First of all, thank you all so much for all your thoughts, prayers, and wishes, on my previous post! Your comments meant so much to me and they really made me feel a lot better. I had never fully appreciated community support before - I had never been on the receiving side. Thanks also to those of you who emailed me - although I had been terribly late to reply, I want to tell you that your emails cheered me up a lot too. So plenty of hugs back to all of you who kept me, my brother and my family in your thoughts.
After more than a month of hospitalization, my brother was discharged two days ago. He had just completed in-patient rehab, and needs more outpatient therapy to build him back to the person he was. He is so much better now, after two weeks of therapy, though there are still things he struggles with - memory retention, lack of focus and inhibition, and cognitive strength. It doesn't help that he has barely any memory of his last three months - making it even harder for him to accept the doctor's diagnosis (viral encephalitis). Ever since he "woke" up in hospital, he has gone through a lot of emotions - denial, anger, sadness, guilt. I have tried a lot to keep him happy and not slide into any negative emotions. But it's hard. I know that in his place, I'm going to be feeling exactly the same. He'll also have to wait at least 6 months before heading back to school. He has been worried that he won't be able to do that, but I guess he has now convinced himself that he will.
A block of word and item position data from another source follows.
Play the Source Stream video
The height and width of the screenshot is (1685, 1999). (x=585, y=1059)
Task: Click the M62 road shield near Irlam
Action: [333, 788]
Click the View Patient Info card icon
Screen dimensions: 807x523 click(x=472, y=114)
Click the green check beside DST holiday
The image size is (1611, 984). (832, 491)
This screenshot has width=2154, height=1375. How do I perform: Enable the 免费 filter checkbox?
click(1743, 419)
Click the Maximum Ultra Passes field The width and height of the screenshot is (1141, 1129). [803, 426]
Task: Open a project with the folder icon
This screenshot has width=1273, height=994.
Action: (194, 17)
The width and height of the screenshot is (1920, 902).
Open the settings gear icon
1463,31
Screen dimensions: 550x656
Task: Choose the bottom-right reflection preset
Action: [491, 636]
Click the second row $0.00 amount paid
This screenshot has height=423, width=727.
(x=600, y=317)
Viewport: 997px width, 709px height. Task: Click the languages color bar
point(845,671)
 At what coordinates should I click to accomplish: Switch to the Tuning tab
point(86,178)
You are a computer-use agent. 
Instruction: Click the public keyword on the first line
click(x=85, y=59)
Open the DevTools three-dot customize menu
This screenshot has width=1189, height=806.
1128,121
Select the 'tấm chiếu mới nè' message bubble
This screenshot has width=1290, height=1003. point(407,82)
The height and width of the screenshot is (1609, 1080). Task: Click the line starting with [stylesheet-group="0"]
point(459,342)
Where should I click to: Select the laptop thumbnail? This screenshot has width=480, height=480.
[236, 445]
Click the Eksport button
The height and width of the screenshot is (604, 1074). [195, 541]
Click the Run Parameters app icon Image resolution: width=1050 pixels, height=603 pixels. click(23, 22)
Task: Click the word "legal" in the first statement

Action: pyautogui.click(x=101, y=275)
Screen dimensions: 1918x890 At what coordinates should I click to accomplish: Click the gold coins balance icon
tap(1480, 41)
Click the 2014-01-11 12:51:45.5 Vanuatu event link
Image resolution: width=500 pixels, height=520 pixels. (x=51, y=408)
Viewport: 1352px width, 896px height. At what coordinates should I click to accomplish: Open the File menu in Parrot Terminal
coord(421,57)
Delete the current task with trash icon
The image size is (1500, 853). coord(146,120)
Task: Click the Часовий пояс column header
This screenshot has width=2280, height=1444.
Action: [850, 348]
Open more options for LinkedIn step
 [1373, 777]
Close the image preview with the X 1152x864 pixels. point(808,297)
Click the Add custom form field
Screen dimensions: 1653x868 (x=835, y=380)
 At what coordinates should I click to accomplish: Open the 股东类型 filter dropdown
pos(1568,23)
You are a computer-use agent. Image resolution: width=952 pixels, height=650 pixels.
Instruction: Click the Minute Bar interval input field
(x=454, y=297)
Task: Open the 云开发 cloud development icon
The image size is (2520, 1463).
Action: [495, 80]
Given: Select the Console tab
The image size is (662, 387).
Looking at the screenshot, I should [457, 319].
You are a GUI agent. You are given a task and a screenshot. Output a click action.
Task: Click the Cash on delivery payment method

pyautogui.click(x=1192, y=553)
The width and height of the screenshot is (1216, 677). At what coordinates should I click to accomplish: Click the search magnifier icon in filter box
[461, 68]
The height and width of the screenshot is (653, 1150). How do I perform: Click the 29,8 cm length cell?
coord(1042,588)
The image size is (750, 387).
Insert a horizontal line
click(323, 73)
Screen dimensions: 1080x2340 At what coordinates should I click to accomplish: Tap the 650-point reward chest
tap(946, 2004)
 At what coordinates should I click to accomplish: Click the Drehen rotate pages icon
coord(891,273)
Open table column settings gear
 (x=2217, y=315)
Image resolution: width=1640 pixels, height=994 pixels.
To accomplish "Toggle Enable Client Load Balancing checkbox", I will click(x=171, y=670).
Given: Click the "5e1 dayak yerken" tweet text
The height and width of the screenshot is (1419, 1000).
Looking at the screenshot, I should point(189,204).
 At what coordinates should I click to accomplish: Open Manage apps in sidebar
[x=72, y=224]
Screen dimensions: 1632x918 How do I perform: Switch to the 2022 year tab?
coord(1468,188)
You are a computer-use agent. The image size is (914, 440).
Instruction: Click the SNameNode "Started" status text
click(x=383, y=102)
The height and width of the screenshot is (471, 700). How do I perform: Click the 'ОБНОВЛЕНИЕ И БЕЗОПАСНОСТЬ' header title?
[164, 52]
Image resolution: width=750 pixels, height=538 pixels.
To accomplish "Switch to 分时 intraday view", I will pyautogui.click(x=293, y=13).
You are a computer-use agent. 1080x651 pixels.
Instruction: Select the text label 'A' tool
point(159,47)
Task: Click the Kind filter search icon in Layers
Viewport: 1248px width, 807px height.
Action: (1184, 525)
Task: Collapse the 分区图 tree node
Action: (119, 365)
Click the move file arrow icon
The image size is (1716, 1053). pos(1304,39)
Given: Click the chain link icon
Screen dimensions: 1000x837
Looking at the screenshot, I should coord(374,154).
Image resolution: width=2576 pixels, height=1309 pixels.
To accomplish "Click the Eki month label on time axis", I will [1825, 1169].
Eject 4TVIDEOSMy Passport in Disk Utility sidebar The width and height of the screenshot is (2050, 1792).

I'm thankful that my brother didn't get the worst effects of the disease. 3 months worth of memory is a short price to pay considering many people with this disease have forgotten 3 or 5 years of their lives. Although he has been struggling with common things that we take for granted, like simple math or memory games, I've seen him improve every day. I expect he'll outperform his own expectations and be back to school in no time.
I'm only just beginning to catch up with my experiences over the last month, so some days are really hard for me to get by. There are memories that haunt me and memories that I've blocked. It's been a terrifying experience, and I'm ready to press the fast-forward button. I'm just glad that this is temporary and before soon, it'll all be behind me.
I wasn't sure at all if I was ready to return to blogging, but when I opened the Blogger page, I realized that heck, I am ready to be back. Books formed a big part of my own therapy - I didn't read much, but I read during all my free time, which was limited. I bought a hell lot of books though, and it felt just as wonderful as tasting that delicious slab of chocolate. I haven't opened my reader in over a month though, and I'm going to try that sometime tomorrow after ensuring that I have a cup of strong coffee beside me!
So far, my thoughts are still in so much disarray - I doubt I'm going to have much of a routine for the rest of this month, on my blog. Work's crazy busy right now, plus I have a month's worth of pending items to do. It started snowing yesterday, and I was really surprised by how much and how fast time has sped on. I'll be going off for one more week during Christmas, so I'll get back into a routine starting Jan. Until then, I'll permit myself the rare treat of posting whenever, wherever, whatever.